— WHAT IS REQUIRED —
Word for word, restate the lines from the one holding "Image resolution: width=690" through the end of the data below, including both endpoints and nothing more.

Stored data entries
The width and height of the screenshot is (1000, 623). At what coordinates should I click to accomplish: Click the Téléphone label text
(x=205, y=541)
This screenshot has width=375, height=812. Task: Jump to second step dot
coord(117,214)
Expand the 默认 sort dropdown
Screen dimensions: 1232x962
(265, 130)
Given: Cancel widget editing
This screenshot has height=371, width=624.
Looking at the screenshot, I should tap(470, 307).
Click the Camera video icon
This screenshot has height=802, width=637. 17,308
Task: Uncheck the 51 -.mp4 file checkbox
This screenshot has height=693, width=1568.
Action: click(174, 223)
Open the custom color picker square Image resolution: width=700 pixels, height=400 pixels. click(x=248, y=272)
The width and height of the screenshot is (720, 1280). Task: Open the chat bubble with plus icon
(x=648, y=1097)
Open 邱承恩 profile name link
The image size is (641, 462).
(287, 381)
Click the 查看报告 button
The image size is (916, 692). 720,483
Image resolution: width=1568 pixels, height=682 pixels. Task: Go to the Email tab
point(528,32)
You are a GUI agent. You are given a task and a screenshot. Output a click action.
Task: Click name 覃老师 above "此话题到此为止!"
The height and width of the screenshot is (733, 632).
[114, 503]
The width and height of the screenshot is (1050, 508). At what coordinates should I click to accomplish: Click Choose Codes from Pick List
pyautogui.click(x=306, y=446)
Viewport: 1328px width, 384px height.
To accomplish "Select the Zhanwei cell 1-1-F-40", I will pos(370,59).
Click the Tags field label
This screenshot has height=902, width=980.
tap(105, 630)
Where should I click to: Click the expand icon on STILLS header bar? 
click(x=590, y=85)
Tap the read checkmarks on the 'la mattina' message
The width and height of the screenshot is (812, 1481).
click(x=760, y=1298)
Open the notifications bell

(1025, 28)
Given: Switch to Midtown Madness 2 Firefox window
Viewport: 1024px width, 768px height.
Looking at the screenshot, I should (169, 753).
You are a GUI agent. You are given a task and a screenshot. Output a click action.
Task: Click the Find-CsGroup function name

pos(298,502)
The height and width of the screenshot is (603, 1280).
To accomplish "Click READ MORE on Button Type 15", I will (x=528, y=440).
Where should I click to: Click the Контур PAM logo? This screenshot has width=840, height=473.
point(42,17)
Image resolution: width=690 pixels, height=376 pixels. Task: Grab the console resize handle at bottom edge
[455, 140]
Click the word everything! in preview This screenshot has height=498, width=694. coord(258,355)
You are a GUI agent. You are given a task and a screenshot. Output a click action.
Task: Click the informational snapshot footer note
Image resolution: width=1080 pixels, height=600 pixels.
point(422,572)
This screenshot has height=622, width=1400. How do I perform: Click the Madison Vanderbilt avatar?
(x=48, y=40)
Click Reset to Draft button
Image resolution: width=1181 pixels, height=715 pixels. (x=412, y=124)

— WRITTEN RESPONSE —
Image resolution: width=690 pixels, height=376 pixels. Task: Grab the console resize handle at bottom edge
[455, 140]
Click the word everything! in preview This screenshot has height=498, width=694. coord(258,355)
You are a GUI agent. You are given a task and a screenshot. Output a click action.
Task: Click the informational snapshot footer note
Image resolution: width=1080 pixels, height=600 pixels.
point(422,572)
This screenshot has height=622, width=1400. How do I perform: Click the Madison Vanderbilt avatar?
(x=48, y=40)
Click Reset to Draft button
Image resolution: width=1181 pixels, height=715 pixels. (x=412, y=124)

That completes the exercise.